On 6 Aug 2007, at 12:19, tim wrote:
--no-parser would be quite useful to me. I want to use the parse
tables
in a lisp program. The less C code I have to filter out the better.
It sounds you want to generate a LISP parser. Have you thought of
writing a skeleton file for generating LISP output, which might (some
day) be included in the Bison distribution?
If that's feasible, it's probably what I will do. The alternatives
would
be to write my own parser generator, or trawl through the bison
output.
I've printed out the M4 manual so I can understand the skeletons.

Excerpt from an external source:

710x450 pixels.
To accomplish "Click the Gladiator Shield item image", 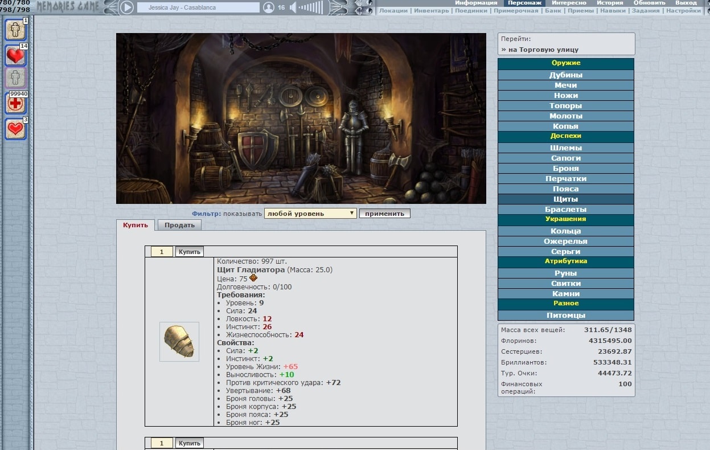I will point(179,342).
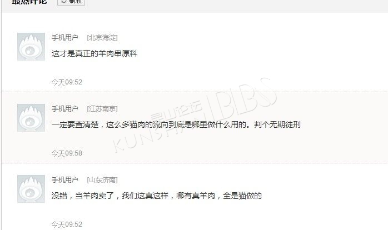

Bison has been changed in order to facilitate that, including adding
M4, but it is hard to foresee the practical difficulties if you do
with say Lisp or Scheme. Learning whole M4 is very ambitious: one can
start tweaking the skeleton file, by comparing with the output. One
hurdle is figuring out how to translate the rather imperative style
of the parser (a so called push-down automaton to which Bison merely
computes the states) into a functional language. The parser function
checks if a new token is needed, and if there results in a reduction,
the action is performed in a large "switch" statement, and then it
loops back again, until the virtual end symbol arrives (the parser
stack has completely been reduced). The parse stack has different
components: state, semantic value, location, perhaps more, which can
be implemented as a single stack, or several. At least in the past,
the Bison skeleton file did the latter.